What Does it Mean to be a Nomad?

Travel Blog  •  Michael Yessis  •  08.12.11 | 11:26 AM ET

Venkatesh Rao calls herself an “illegible person.” She explains:

My temporary nomadic state is just one aspect of a broader fog of illegibility that is starting to descend on my social identity. And I am not alone. I seem to run into more illegible people every year. And we are not just illegible to the IRS and to regular people whose social identities can be accurately summarized on business cards. We are also illegible to each other. Unlike nomads from previous ages, who wandered in groups within which individuals at least enjoyed mutual legibility, we seem to wander through life as largely solitary creatures. Our scripts and situations are mostly incomprehensible to others.

“Wanderlust” author Elisabeth Eaves calls Rao’s essay the “best thing I’ve read on nomadism since Bruce Chatwin.”

Rao means something else too: As nomads, we become illegible to a system that can’t pin us down by income, residence, or occupation. Governments and corporations begin to see us as either irrelevant or suspicious.
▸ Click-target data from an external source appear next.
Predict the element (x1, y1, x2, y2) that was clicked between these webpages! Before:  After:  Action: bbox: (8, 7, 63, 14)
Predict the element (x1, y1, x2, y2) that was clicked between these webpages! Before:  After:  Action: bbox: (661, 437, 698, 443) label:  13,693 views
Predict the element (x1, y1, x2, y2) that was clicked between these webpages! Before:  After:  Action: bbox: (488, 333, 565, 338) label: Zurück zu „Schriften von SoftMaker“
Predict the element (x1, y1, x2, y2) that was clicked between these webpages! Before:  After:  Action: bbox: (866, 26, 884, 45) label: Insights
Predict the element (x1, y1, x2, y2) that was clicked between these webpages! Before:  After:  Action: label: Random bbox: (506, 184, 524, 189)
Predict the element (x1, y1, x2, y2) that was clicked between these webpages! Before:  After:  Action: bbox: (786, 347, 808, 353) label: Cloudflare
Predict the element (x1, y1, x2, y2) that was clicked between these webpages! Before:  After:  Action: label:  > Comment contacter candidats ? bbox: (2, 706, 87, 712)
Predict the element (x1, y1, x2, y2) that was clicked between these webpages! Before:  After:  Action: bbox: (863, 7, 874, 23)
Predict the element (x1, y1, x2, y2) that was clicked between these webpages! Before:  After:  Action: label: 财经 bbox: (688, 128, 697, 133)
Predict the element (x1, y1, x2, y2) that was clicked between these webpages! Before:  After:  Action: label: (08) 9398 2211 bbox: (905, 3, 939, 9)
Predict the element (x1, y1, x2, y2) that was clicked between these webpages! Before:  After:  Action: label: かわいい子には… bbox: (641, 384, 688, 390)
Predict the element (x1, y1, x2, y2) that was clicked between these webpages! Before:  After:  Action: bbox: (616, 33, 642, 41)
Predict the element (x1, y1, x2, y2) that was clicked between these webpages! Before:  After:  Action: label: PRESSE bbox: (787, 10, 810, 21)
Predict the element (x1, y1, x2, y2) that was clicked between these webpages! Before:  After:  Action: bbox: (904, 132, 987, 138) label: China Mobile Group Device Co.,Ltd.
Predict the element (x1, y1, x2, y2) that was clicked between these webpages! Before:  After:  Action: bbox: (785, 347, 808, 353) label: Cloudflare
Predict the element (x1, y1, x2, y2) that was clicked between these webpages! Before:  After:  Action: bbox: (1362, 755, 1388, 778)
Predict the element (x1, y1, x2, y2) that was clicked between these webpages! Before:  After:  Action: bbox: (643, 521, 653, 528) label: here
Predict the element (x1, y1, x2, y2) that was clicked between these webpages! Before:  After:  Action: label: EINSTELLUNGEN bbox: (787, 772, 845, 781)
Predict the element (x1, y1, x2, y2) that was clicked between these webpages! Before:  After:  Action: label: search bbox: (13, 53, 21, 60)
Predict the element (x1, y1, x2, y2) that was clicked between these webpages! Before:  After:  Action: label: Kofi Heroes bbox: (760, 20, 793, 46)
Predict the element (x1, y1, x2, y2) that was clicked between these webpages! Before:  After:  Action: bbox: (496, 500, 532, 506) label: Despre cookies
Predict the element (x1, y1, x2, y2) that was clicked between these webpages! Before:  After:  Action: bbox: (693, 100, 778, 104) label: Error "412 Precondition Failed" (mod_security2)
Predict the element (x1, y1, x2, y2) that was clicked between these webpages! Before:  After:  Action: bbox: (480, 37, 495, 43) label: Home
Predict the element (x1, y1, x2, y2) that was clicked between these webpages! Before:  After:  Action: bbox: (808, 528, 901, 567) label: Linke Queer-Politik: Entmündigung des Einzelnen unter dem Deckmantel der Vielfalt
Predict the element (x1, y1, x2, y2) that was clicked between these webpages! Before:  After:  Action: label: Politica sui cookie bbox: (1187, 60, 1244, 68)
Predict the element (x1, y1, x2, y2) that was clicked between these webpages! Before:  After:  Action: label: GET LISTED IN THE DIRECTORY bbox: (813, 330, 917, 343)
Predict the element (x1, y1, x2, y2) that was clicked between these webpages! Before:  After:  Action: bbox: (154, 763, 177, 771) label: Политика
I like to think I’ve contributed a little to this subject in “Wanderlust,” when I talk about stationary peoples’ mistrust of the nomad. The great work on this theme is Chatwin’s “The Songlines.”

(Via @ElisabethEaves)



1 Comment for What Does it Mean to be a Nomad?

alan gorrell 08.25.11 | 5:19 PM ET

The world is now a small place for the chosen and an impossible place for so maney. We in the western/modern world have a life that is far beyond the dreams of many. you win some, you loose some!